This country guidance is currently under review. In view of the recent significant changes, notably the Taliban takeover, assessments within this document may no longer be valid. When examining the international protection needs of applicants from Afghanistan, please consider the most up-to-date country of origin information available.
Afghan State actors include, for example, members of the Afghan National Security Forces (ANSF) and other authorities from the three State branches (executive, legislative and judiciary). Pro-government militias (PGMs) are also considered State actors.
The ANSF or Afghan National Defence and Security Forces (ANDSF) are comprised of the Afghan National Army (ANA), including the Afghan Border Force, Afghan Air Force, Afghan National Civil Order Force and the recently established Afghan Territorial Army as local security force, the Afghan National Police (ANP), including the Afghan Local Police (ALP) and the National Directorate of Security (NDS), including the Afghan Special Forces [State structure, 2.1; Security situation 2020, 1.2.1].

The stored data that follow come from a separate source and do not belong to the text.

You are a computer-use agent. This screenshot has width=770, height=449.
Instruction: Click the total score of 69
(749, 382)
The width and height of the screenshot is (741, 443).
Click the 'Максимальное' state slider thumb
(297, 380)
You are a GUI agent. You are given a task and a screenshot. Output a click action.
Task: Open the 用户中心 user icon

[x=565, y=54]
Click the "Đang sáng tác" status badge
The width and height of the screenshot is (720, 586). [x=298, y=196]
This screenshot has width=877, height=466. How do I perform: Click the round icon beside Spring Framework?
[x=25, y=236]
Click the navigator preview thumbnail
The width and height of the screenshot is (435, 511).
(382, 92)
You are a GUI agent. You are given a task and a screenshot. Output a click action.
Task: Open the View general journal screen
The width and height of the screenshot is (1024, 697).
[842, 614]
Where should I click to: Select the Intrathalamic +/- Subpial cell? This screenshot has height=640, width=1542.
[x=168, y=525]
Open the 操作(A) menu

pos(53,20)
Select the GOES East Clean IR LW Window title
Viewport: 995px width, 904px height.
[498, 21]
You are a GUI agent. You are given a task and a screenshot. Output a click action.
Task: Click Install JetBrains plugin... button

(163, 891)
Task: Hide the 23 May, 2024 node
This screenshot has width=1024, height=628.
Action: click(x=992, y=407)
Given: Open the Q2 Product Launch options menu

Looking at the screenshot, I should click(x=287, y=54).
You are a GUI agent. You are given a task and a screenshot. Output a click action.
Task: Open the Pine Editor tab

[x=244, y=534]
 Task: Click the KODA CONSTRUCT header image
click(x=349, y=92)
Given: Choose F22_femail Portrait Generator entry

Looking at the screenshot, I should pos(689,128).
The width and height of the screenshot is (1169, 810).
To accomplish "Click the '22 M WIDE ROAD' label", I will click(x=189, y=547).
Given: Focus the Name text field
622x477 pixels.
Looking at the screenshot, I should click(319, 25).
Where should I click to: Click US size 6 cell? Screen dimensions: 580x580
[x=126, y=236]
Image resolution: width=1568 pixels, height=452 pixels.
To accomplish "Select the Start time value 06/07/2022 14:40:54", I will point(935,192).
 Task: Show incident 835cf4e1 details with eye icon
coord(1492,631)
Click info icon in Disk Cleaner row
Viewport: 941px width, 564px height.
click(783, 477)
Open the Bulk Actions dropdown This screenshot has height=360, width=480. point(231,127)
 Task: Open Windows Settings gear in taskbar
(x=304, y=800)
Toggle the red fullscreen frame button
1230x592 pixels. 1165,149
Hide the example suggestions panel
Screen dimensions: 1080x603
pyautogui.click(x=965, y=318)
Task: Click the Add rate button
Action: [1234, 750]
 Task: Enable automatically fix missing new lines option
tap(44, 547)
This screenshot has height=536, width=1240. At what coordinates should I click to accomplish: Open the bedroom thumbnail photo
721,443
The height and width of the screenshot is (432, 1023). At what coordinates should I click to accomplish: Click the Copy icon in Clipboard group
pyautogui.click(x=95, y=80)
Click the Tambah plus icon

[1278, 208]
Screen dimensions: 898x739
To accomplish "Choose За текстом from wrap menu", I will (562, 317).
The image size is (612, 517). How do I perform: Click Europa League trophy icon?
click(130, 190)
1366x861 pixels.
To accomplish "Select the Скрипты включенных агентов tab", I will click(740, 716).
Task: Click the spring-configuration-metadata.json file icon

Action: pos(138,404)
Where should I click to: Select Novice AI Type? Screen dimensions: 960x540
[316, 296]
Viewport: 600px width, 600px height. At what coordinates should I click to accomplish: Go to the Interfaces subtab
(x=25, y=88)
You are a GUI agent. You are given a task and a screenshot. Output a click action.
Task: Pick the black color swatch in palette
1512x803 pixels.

Afghan State authorities and their associates are reported to have committed a wide range of human rights violations. Sources report on extrajudicial killings, forced disappearances, arbitrary detention, torture, and ill-treatment by all Afghan security forces. Moreover, family members of Taliban fighters were intentionally killed by ANSF in retaliation for Taliban attacks against them. High level of civilian harm from the use of force during search operations (‘night raids’) by NDS Special Forces was also documented, including the intentional killing of civilians, some of which amounted to summary executions [Security situation 2020, 1.2.1; State structure, 2.1.4].
In addition, the ANP have been involved in extortion and organised crime, in particular near key smuggling routes. Recruitment and sexual exploitation of boys (bacha bazi) committed by Afghan security forces, in particular by the ALP was also observed [State structure, 2.1.4; Security situation 2020, 1.2.1; see also the section 2.10.1 Violence against children: overview].
Different State agents such as ministers, governors and ANSF personnel are reported to have acted beyond the scope of their legal authority. Moreover, police and judicial authorities are susceptible to the influence of powerful individuals [Conflict targeting, 2; Key socio-economic indicators 2017, 22.214.171.124, 3.5.3, 3.5.4].
A number of PGMs are still fighting on the side of the government against Taliban and ISKP, although the government disbanded militia groups and stopped paying them. Such militias include the Kandahar Strike Force, Paktika’s Afghan Security Guards, the Khost Protection Force and Shaheen Forces in Paktya, Paktika and Ghazni provinces. Pro-government armed groups caused civilian casualties and were responsible for conflict-related abductions, mainly in the context of ground engagements and search operations. There are also long-standing allegations against the Khost Protection Force of extrajudicial killings, torture, beating and unlawful detentions [Security situation 2020, 1.2.1].
The Afghan government does not control the whole territory of the State, some parts are under the control of insurgent groups, in particular the Taliban (see Overview: areas of control). However, the State is able to target individuals throughout the territory and it is particularly found to target individuals in areas where control is contested [Conflict targeting, 126.96.36.199, 2.4]. For further information regarding contested areas, see the section Article 15(c) QD below.
For further information on human rights violations committed by the Afghan State and pro-government elements and their relevance as potential exclusion grounds, see 6. Exclusion.